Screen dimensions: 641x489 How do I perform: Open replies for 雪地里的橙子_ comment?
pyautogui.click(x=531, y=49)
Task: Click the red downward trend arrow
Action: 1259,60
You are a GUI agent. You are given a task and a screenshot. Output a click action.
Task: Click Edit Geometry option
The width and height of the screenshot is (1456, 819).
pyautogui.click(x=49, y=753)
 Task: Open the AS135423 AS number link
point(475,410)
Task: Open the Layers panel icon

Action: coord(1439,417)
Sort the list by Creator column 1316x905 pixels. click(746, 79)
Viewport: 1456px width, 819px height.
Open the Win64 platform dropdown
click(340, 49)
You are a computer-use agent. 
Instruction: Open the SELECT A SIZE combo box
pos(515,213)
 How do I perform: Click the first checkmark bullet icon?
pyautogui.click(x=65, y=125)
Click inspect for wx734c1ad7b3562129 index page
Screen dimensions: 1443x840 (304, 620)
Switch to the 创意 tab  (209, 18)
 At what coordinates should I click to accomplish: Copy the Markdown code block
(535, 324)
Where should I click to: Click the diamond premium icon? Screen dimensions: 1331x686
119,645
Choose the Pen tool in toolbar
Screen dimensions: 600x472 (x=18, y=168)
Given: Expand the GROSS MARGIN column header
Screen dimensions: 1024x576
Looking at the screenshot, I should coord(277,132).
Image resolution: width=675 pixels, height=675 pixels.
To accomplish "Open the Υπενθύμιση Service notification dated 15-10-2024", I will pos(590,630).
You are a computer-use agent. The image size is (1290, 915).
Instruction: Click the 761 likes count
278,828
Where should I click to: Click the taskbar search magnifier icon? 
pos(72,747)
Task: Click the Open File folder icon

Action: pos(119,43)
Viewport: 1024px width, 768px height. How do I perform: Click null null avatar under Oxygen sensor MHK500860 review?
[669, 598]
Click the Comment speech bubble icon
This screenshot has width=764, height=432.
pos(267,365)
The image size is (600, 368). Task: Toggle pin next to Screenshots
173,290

==================================================

**TASK PROMPT:** Output these lines as a JSON list of strings with one string per line, omitting blank lines, covering all of the material.

**COMPLETE RESPONSE:**
[
  "Screen dimensions: 641x489 How do I perform: Open replies for 雪地里的橙子_ comment?",
  "pyautogui.click(x=531, y=49)",
  "Task: Click the red downward trend arrow",
  "Action: 1259,60",
  "You are a GUI agent. You are given a task and a screenshot. Output a click action.",
  "Task: Click Edit Geometry option",
  "The width and height of the screenshot is (1456, 819).",
  "pyautogui.click(x=49, y=753)",
  " Task: Open the AS135423 AS number link",
  "point(475,410)",
  "Task: Open the Layers panel icon",
  "Action: coord(1439,417)",
  "Sort the list by Creator column 1316x905 pixels. click(746, 79)",
  "Viewport: 1456px width, 819px height.",
  "Open the Win64 platform dropdown",
  "click(340, 49)",
  "You are a computer-use agent. ",
  "Instruction: Open the SELECT A SIZE combo box",
  "pos(515,213)",
  " How do I perform: Click the first checkmark bullet icon?",
  "pyautogui.click(x=65, y=125)",
  "Click inspect for wx734c1ad7b3562129 index page",
  "Screen dimensions: 1443x840 (304, 620)",
  "Switch to the 创意 tab  (209, 18)",
  " At what coordinates should I click to accomplish: Copy the Markdown code block",
  "(535, 324)",
  "Where should I click to: Click the diamond premium icon? Screen dimensions: 1331x686",
  "119,645",
  "Choose the Pen tool in toolbar",
  "Screen dimensions: 600x472 (x=18, y=168)",
  "Given: Expand the GROSS MARGIN column header",
  "Screen dimensions: 1024x576",
  "Looking at the screenshot, I should coord(277,132).",
  "Image resolution: width=675 pixels, height=675 pixels.",
  "To accomplish \"Open the Υπενθύμιση Service notification dated 15-10-2024\", I will pos(590,630).",
  "You are a computer-use agent. The image size is (1290, 915).",
  "Instruction: Click the 761 likes count",
  "278,828",
  "Where should I click to: Click the taskbar search magnifier icon? ",
  "pos(72,747)",
  "Task: Click the Open File folder icon",
  "Action: pos(119,43)",
  "Viewport: 1024px width, 768px height. How do I perform: Click null null avatar under Oxygen sensor MHK500860 review?",
  "[669, 598]",
  "Click the Comment speech bubble icon",
  "This screenshot has width=764, height=432.",
  "pos(267,365)",
  "The image size is (600, 368). Task: Toggle pin next to Screenshots",
  "173,290"
]